WORK ORDER:
Using the records that follow, tally the lines containing the word "Given" and state only the count.

DATA SHOWN:
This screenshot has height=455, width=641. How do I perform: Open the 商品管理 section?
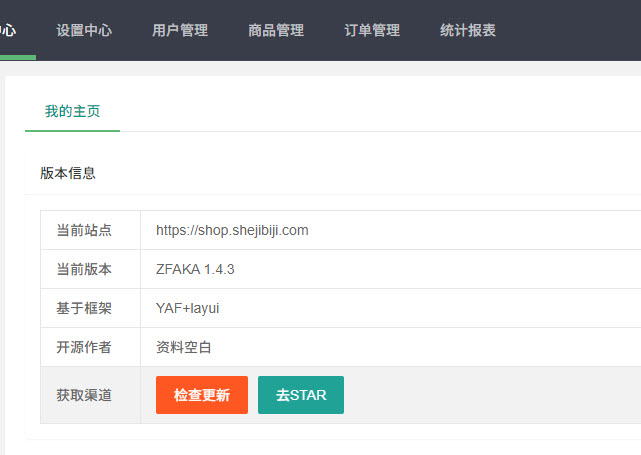276,30
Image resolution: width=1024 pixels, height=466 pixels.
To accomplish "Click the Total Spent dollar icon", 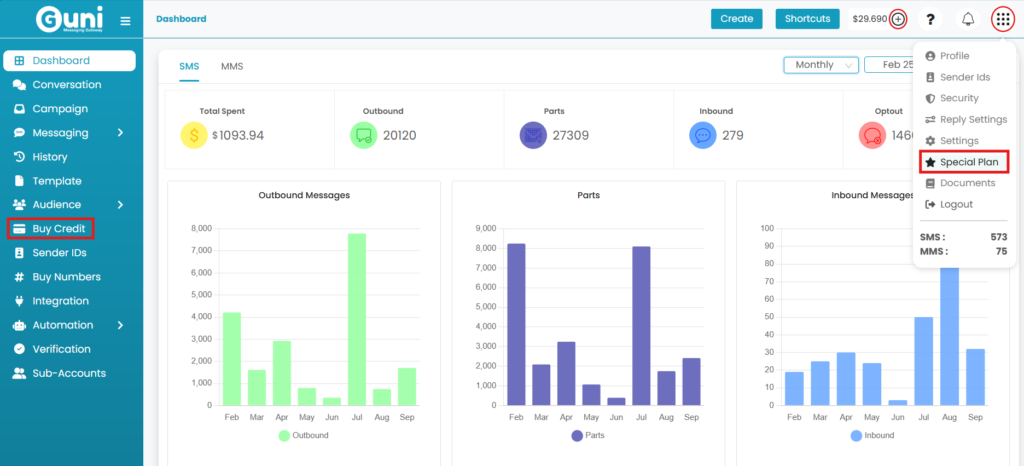I will coord(194,135).
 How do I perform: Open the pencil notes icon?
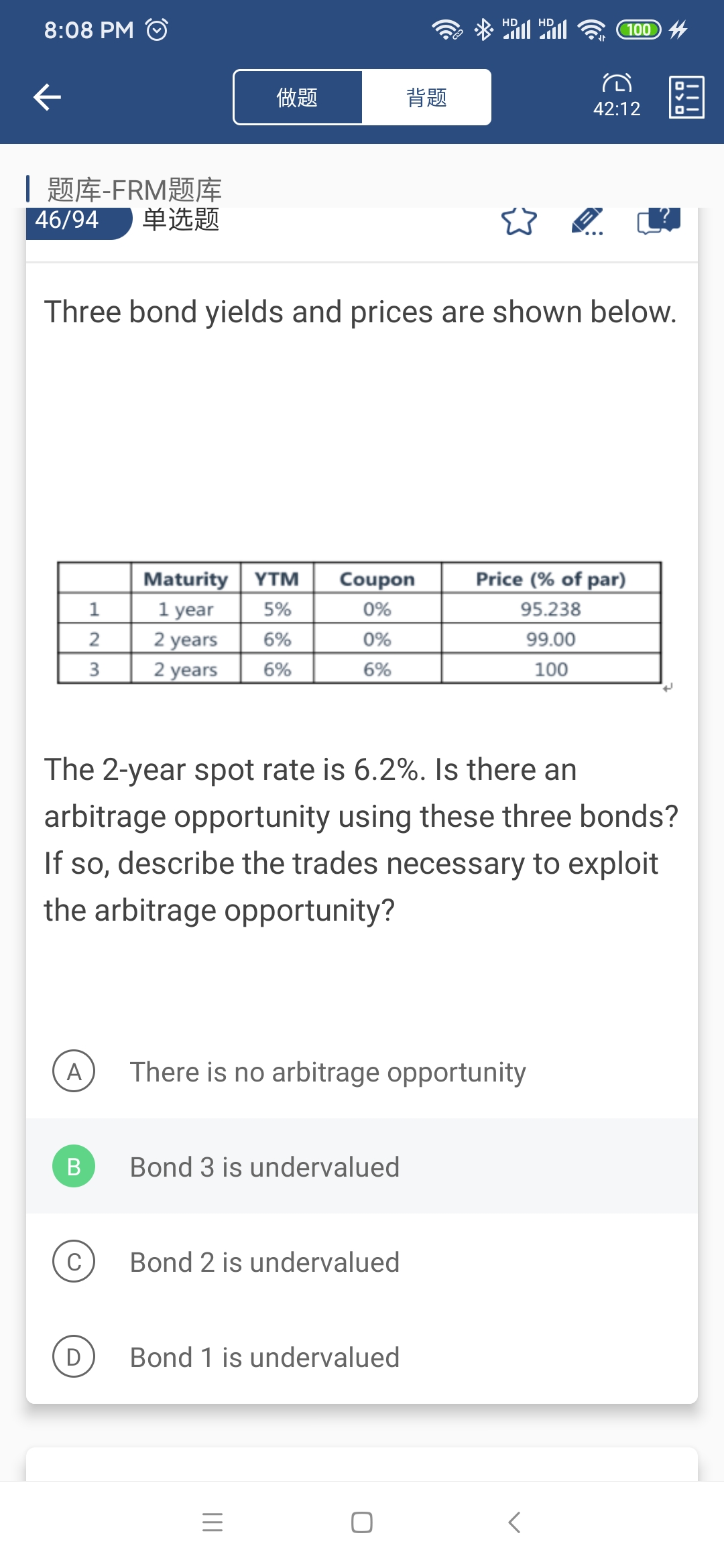(587, 220)

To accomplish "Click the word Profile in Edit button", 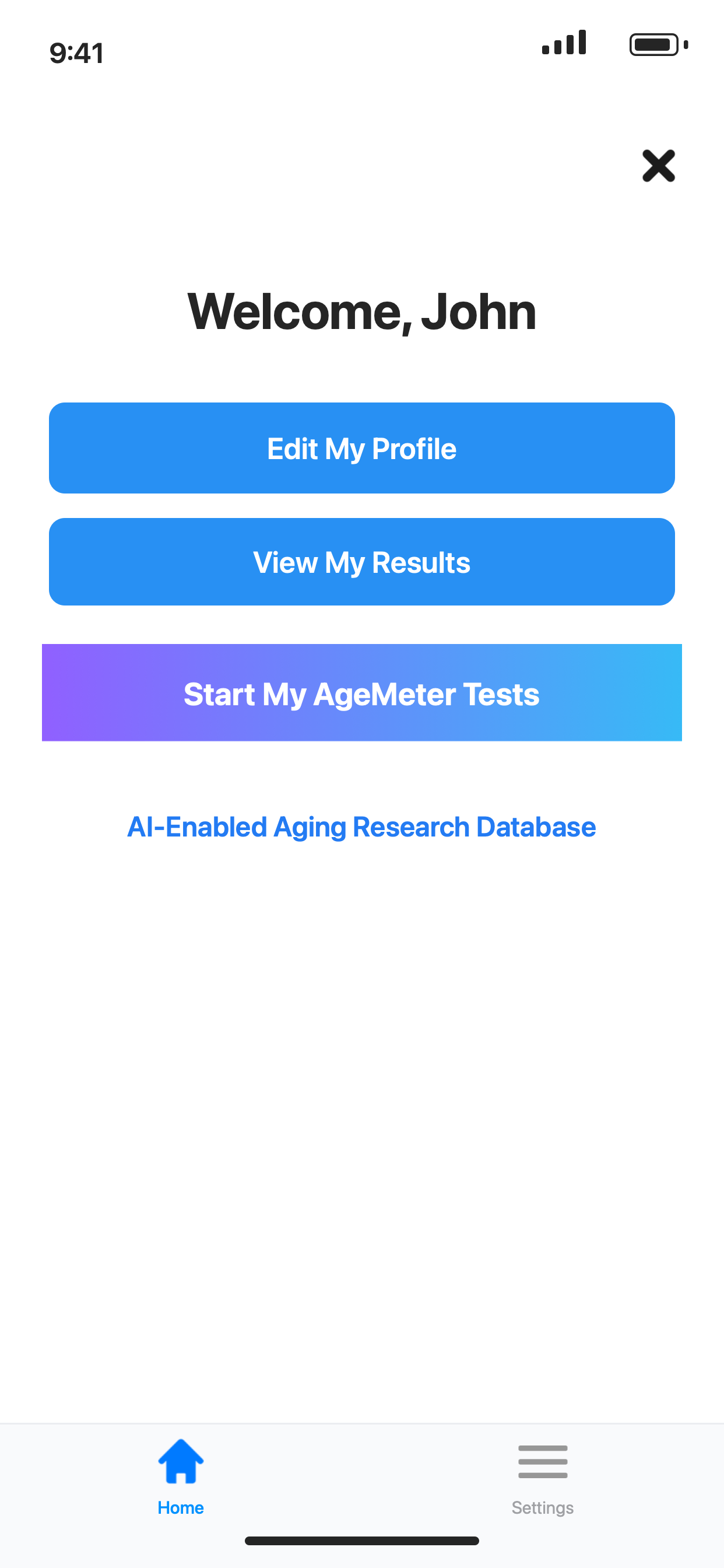I will tap(414, 449).
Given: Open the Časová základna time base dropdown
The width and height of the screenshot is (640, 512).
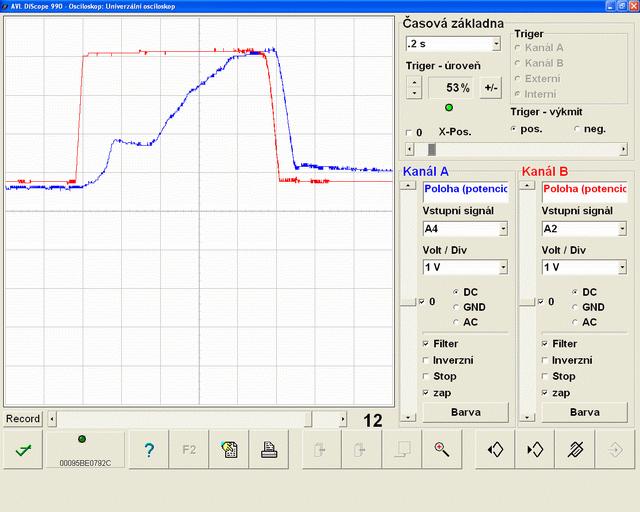Looking at the screenshot, I should click(496, 44).
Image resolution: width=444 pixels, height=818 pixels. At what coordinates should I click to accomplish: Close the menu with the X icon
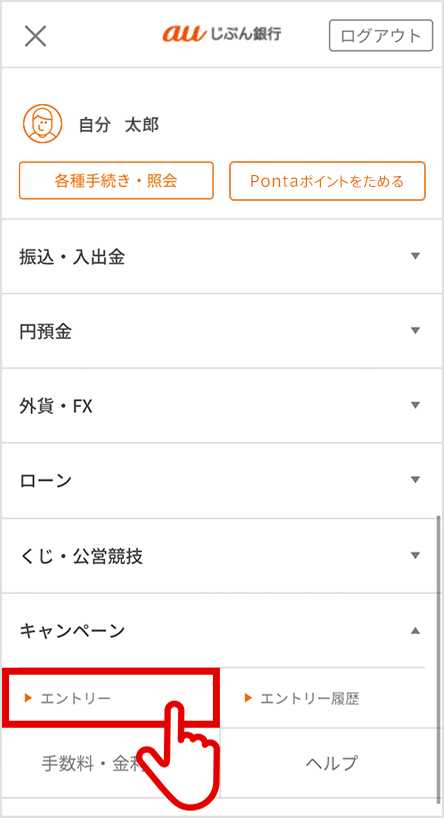click(35, 36)
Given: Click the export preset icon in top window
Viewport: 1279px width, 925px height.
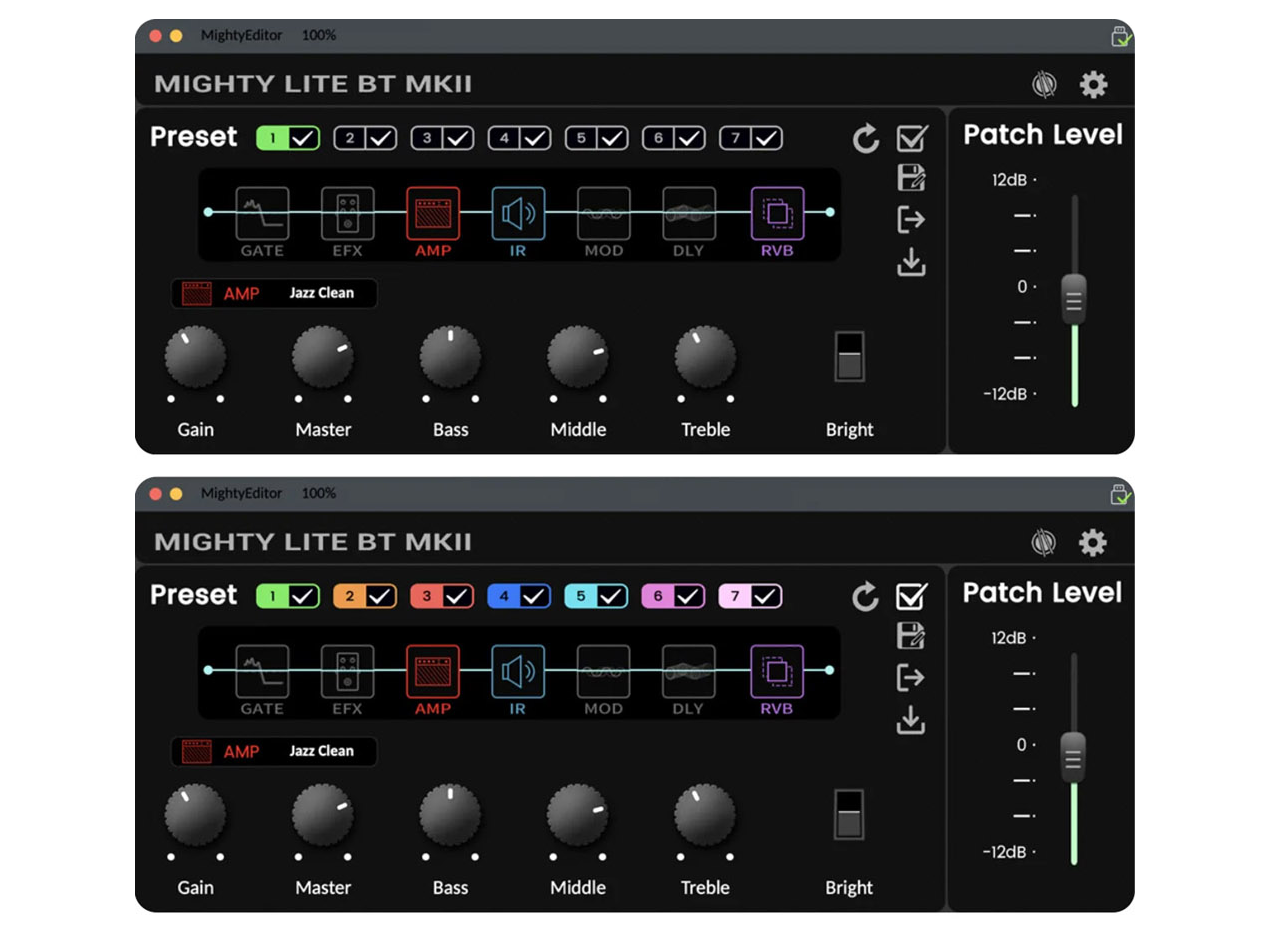Looking at the screenshot, I should [x=911, y=220].
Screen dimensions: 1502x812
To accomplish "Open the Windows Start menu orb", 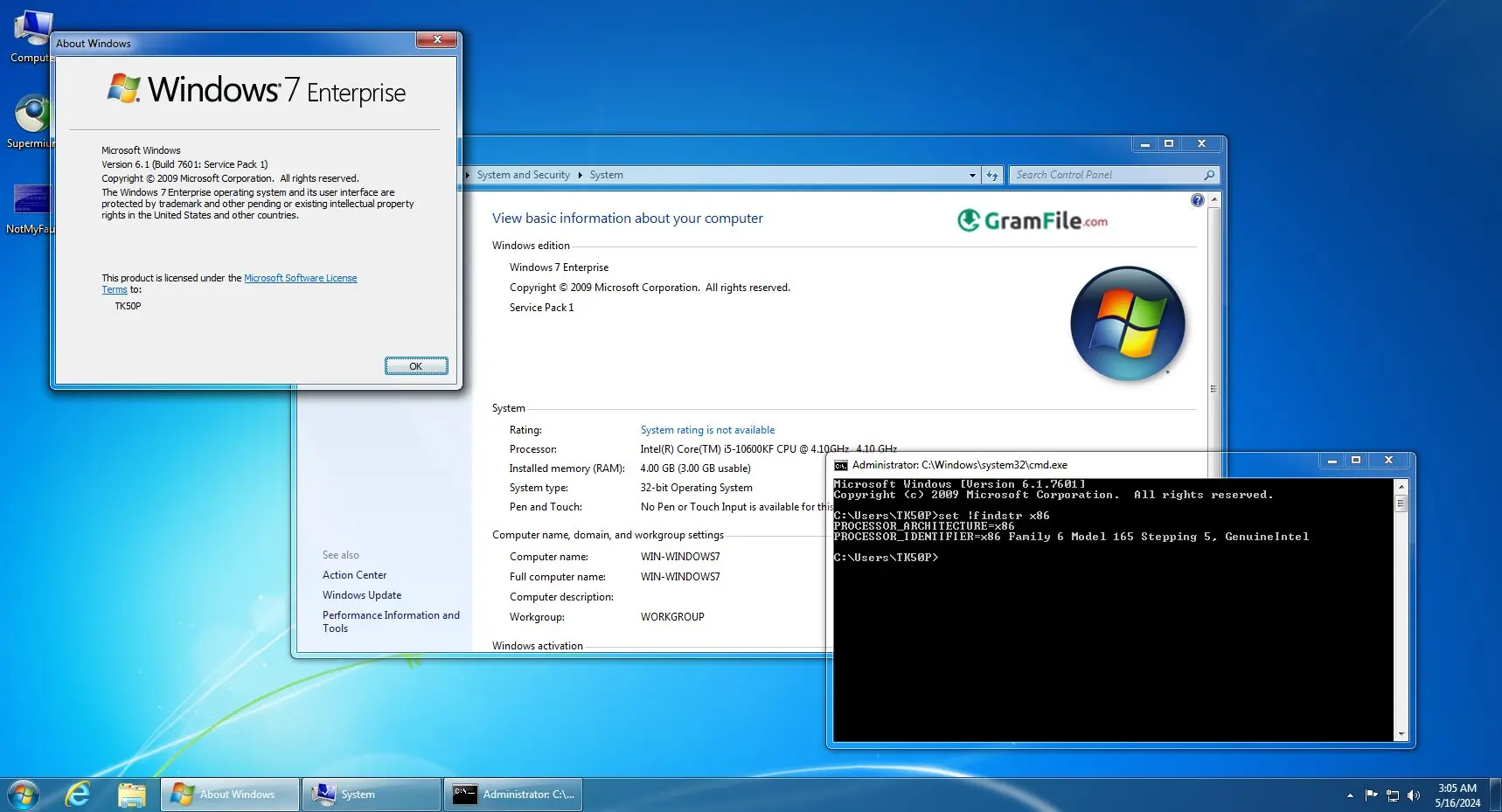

THE ANSWER:
2